Short task: Reproduce the passage of the forum thread on beginner crafts that begins at the words "I was walking" and ends after "Thanks Much!", swapping "table runners" for "placemats".

Text block:
· · · · ·

# Feeling Crafty but Don't Know Where to Start!!



## shellrow (Feb 8, 2007)

I was walking through the Dollar Tree and Walmart last night. They have all of the fall/Halloween/Christmas Decorations out now. I saw some of the prices that Walmart was charging for the fall decorations such as table runners, pot holders, dish towels, etc... kinda made me think, I really need to get more involved in doing these projects at home. I come to this section of HT to see if you folks had any great ideas going and I saw the links to the beautiful bead jewelry. I fell in love with the creations that you folks have made!! Now I am stumped about what I want to try!! LOL! Perhaps I will have to try it all! I do know that this year I will buy some of the clearance fall/halloween cloth as it goes on sale!! If anyone has any suggestions for a beginner craft ( and I do mean very little talent or creativity here folks! :help: ) please post them! 

Thanks Much!

Feelin crafty me!


----------



## CraftyDiva (Aug 26, 2003)

I'd suggest doing something you like. If you already sew, try some sewing crafts, your already ahead if your a sewer, the rest is just following directions.

If your starting from square one with little craft experience, don't take this the wrong way, start with kids crafts. You can't get any easier then that, just to build confidence to step it up a notch and try something a little harder. Right now you could start with making some Christmas ornies out of homemade clay (baking soda clay), some food coloring and cookie cutters. If you don't want to use food coloring (it does come out too lite) get some craft paints, they aren't that expensive, less then a buck a bottle. Just get a few colors, cheap brushes (dollar store) and your good to go.

After you master that down then you could move up to using polymer clay to make more ornies (for gifts) once you get use to working with polymer clay and you like jewelry, there's your next step up. It goes on and on, just take small steps, don't invest too much money at the start in case you find you have no interest in the projects. Your not out big bucks.

Feel free to ask any questions here on the board. The folks here are more then happy to help a novice get the bit by the crafting bug.  


.


----------



## CraftyDiva (Aug 26, 2003)

If your interested here's the recipe for the homemade clay. I've used this many times to make things, including beads for jewerly. One thing, I do add a few good sqiurts of glue (white craft glue) to the water before mixing it in. Makes the clay a little harder when dried.

Anywho, how to...................................
http://members.aol.com/mrsspyboy/dough.htm


----------



## shellrow (Feb 8, 2007)

Thank you very much Crafty Diva!! I am going to look into making some jewelry. I was interested a few years ago and I bought a bunch of beads and clasps and such. I think I will dig them out and have another go at it. I always had problems getting the pattern to come out the way I wanted it.  I do want to make some table runners and pot holders that are seasonal also. Lots to do so I should get started!


----------



## mammabooh (Sep 1, 2004)

CraftyDiva said:


> I've used this many times to make things, including beads for jewerly.


Any pictures of those beads? I'm very intrigued!


----------



## CraftyDiva (Aug 26, 2003)

mammabooh said:


> Any pictures of those beads? I'm very intrigued!


I have a pic of a necklace using the beads I made somewhere on this computer. My old computer crashed awhile back and I had a backup and now it's just a question of finding the file. Keeping my fingers crossed.  

I think I'll need to use a photo storing site as well, I know you can't just go from hard drive to post on the forum.


.


----------



## CraftyDiva (Aug 26, 2003)

· · · · ·

Collected material:
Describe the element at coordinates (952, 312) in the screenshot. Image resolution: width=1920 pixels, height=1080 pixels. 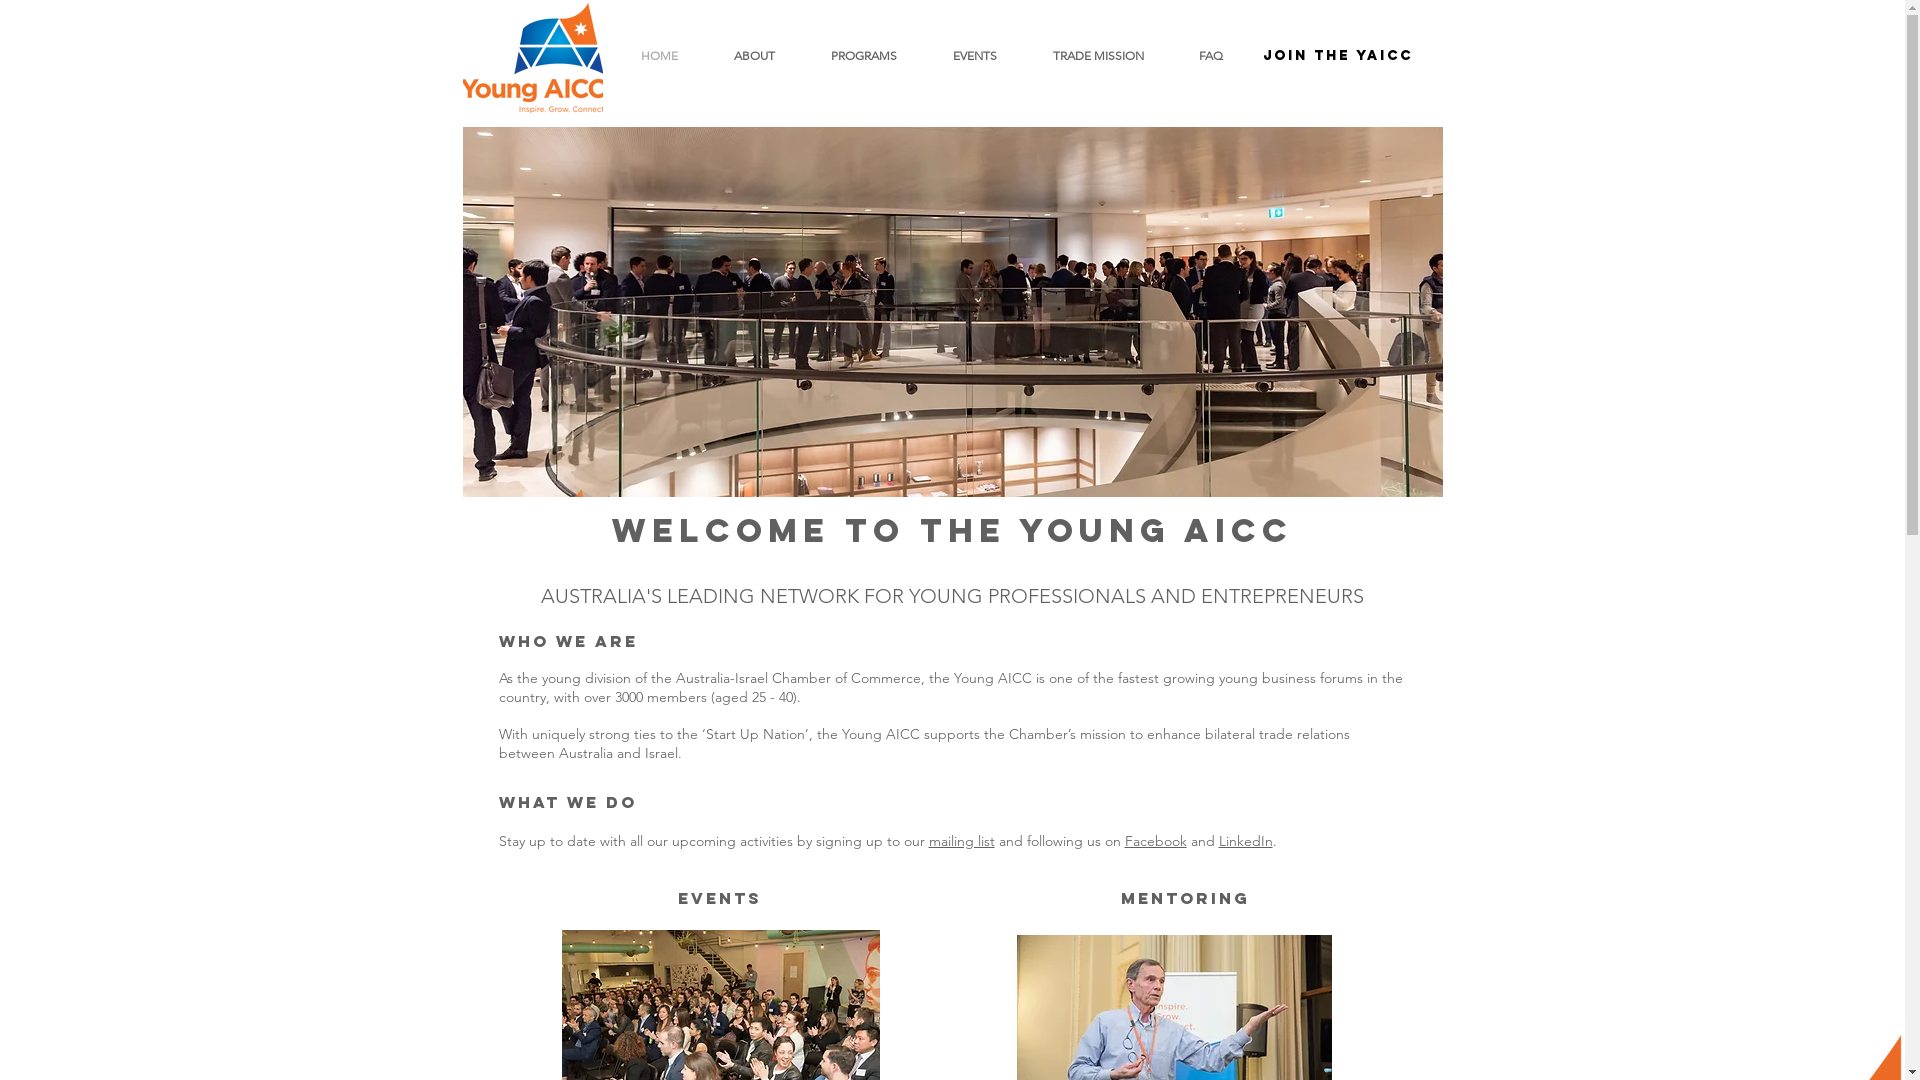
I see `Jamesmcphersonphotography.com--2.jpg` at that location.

· · · · ·

Full solution:
I was walking through the Dollar Tree and Walmart last night. They have all of the fall/Halloween/Christmas Decorations out now. I saw some of the prices that Walmart was charging for the fall decorations such as placemats, pot holders, dish towels, etc... kinda made me think, I really need to get more involved in doing these projects at home. I come to this section of HT to see if you folks had any great ideas going and I saw the links to the beautiful bead jewelry. I fell in love with the creations that you folks have made!! Now I am stumped about what I want to try!! LOL! Perhaps I will have to try it all! I do know that this year I will buy some of the clearance fall/halloween cloth as it goes on sale!! If anyone has any suggestions for a beginner craft ( and I do mean very little talent or creativity here folks! :help: ) please post them! 

Thanks Much!